- Dastgerd Rural District Location within Iran
- Coordinates: 32°06′N 50°59′E﻿ / ﻿32.100°N 50.983°E
- Country: Iran
- Province: Chaharmahal and Bakhtiari
- County: Farrokhshahr
- District: Dastgerd
- Capital: Dastgerd-e Emamzadeh

Population (2016)
- • Total: 4,350
- Time zone: UTC+3:30 (IRST)

= Dastgerd Rural District (Farrokhshahr County) =

Rural district in Chaharmahal and Bakhtiari province, Iran

Dastgerd Rural District (دهستان دستگرد) is in Dastgerd District of Farrokhshahr County, Chaharmahal and Bakhtiari province, Iran.

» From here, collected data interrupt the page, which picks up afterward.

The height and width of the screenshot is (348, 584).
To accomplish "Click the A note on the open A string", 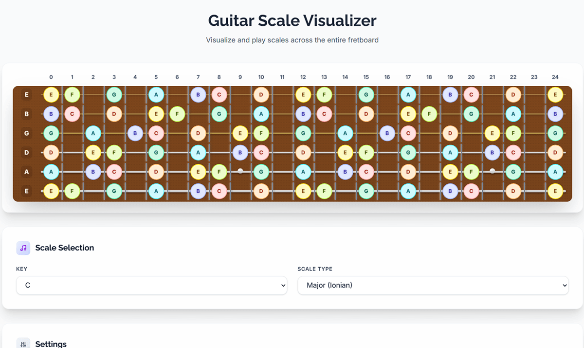I will coord(51,172).
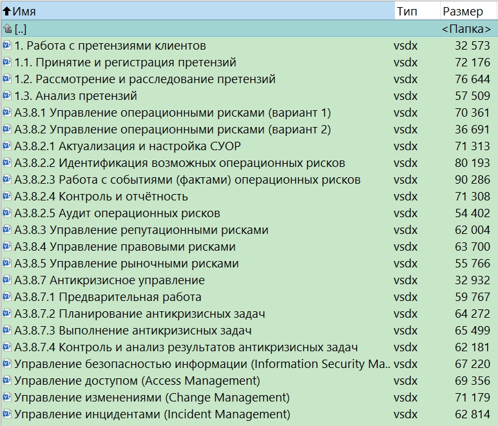Select '1.1. Принятие и регистрация претензий' file
498x426 pixels.
point(125,63)
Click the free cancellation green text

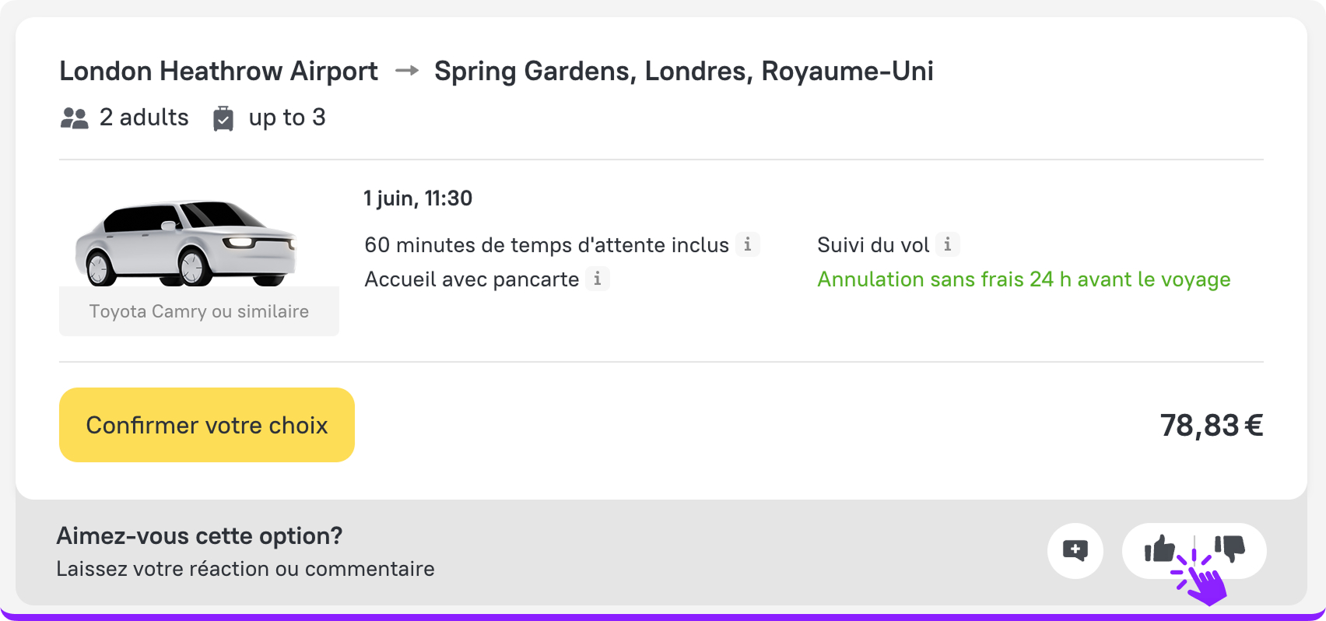pyautogui.click(x=1023, y=279)
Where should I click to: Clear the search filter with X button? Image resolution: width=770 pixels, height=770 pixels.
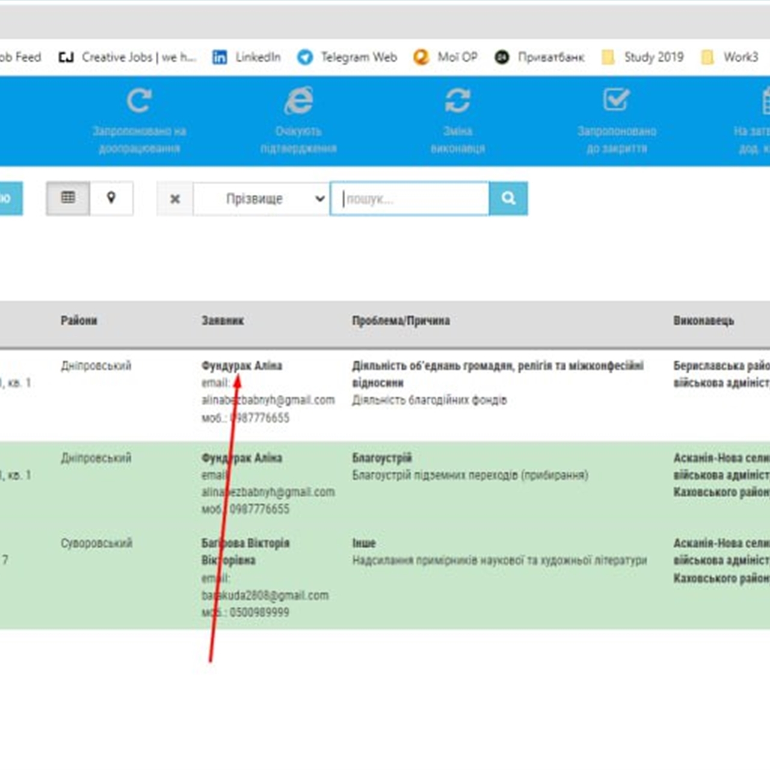point(175,199)
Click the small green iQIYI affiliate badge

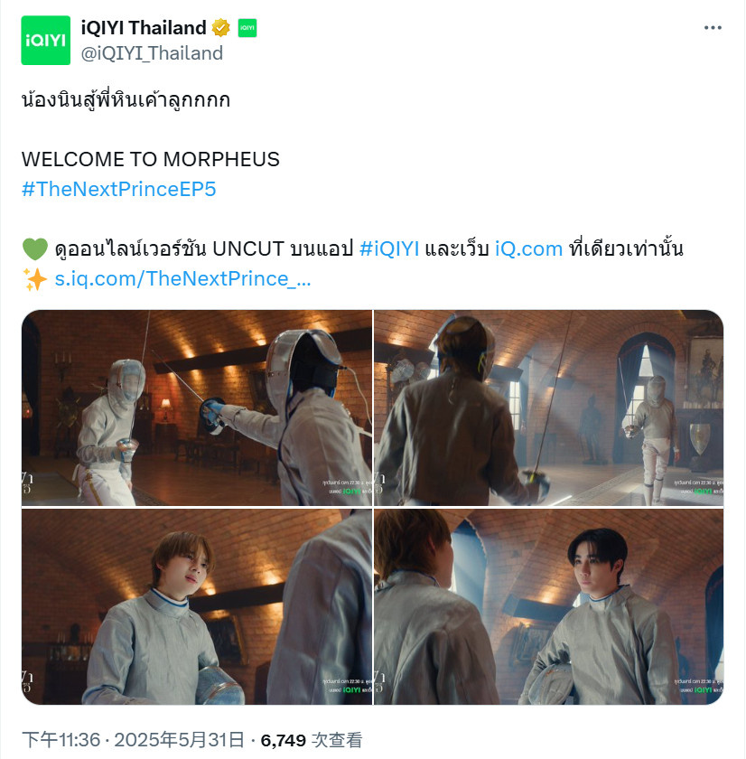pos(247,28)
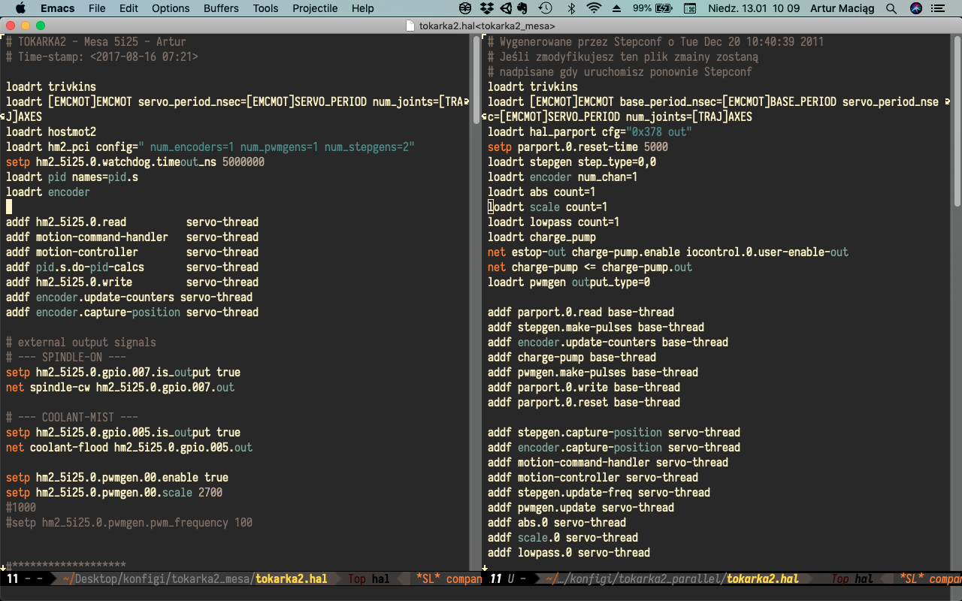Open the Evernote elephant icon
This screenshot has height=601, width=962.
click(523, 8)
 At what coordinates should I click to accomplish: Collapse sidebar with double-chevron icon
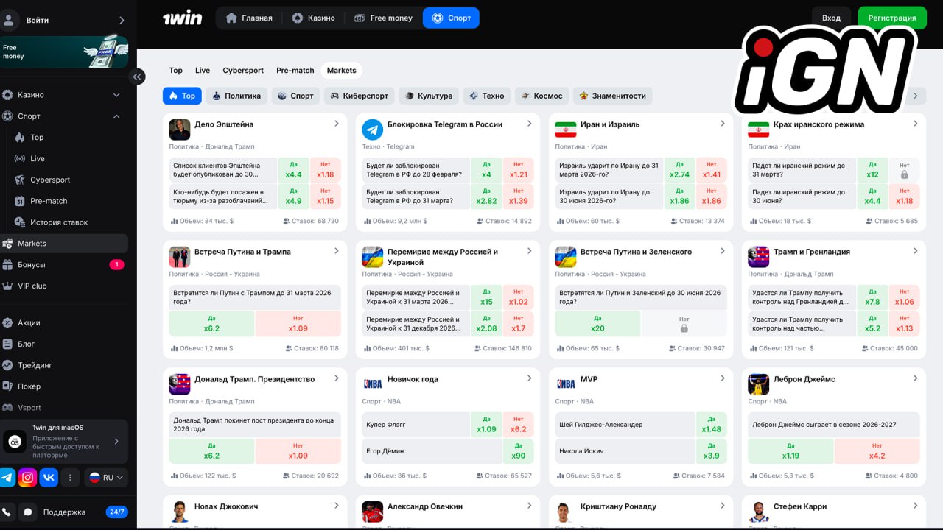point(137,77)
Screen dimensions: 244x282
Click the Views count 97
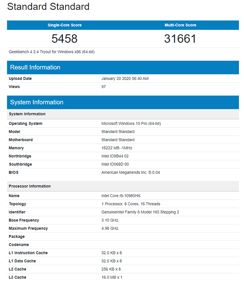[x=103, y=87]
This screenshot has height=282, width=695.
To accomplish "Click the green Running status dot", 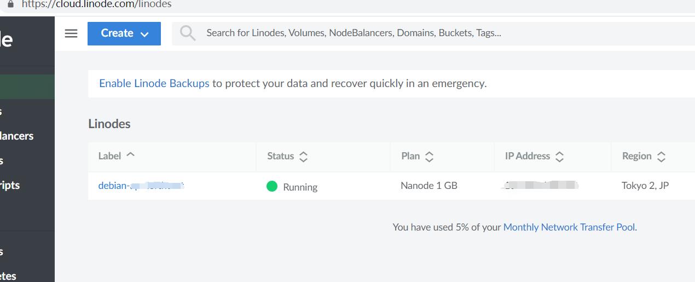I will point(272,186).

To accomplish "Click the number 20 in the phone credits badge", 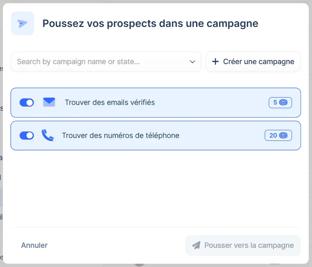I will pyautogui.click(x=273, y=135).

Its capital is the village of Dastgerd-e Emamzadeh.

==Demographics==
===Population===
At the time of the 2006 National Census, the rural district's population (as a part of the former Kiar District in Shahrekord County) was 6,120 in 1,527 households. There were 6,090 inhabitants in 1,785 households at the following census of 2011, by which time it had been separated from the county in the establishment of Kiar County. The 2016 census measured the population of the rural district as 4,350 in 1,341 households, when it had been separated from the county in the formation of Farrokhshahr District in Shahrekord County. The most populous of its four villages was Dastgerd-e Emamzadeh, with 2,810 people.

In 2023, the district was separated from the county in the establishment of Farrokhshahr County, and the rural district was transferred to the new Dastgerd District.